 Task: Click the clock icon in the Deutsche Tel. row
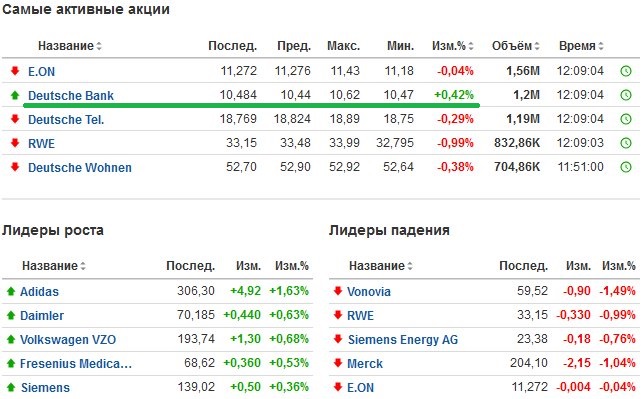pyautogui.click(x=626, y=119)
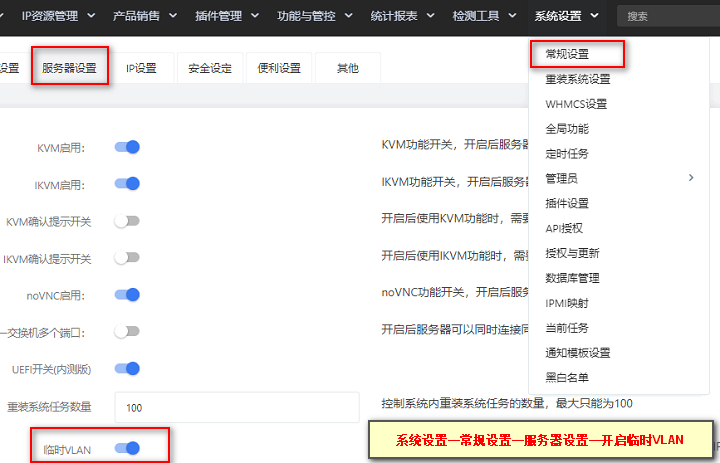Toggle the noVNC启用 switch off
Viewport: 720px width, 463px height.
point(127,294)
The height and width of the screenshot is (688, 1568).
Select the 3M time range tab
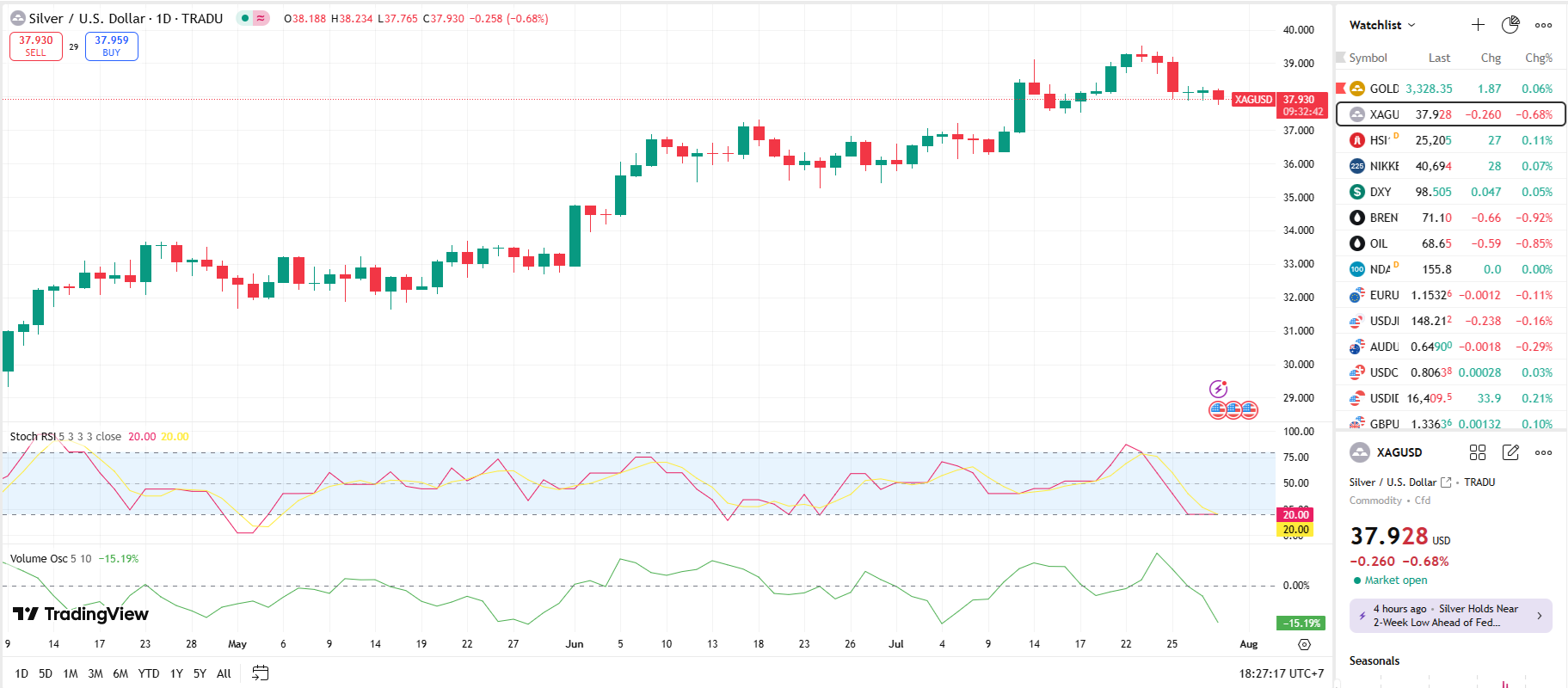[x=95, y=673]
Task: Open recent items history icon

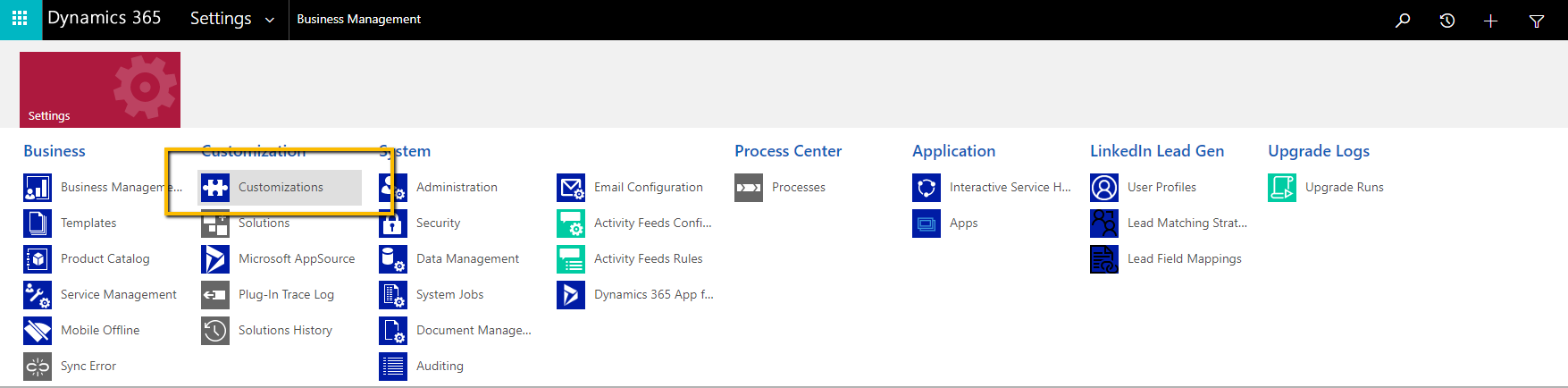Action: pos(1447,20)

----

Copy out the listing above line for line, without any changes, and omit the pictures from your copy.

» **Output for this task**
 Task: Click the clock icon in the Deutsche Tel. row
pyautogui.click(x=626, y=119)
Toggle the noVNC启用 switch off
Viewport: 720px width, 463px height.
point(127,294)
The height and width of the screenshot is (688, 1568).
Select the 3M time range tab
[x=95, y=673]
Task: Open recent items history icon

Action: pos(1447,20)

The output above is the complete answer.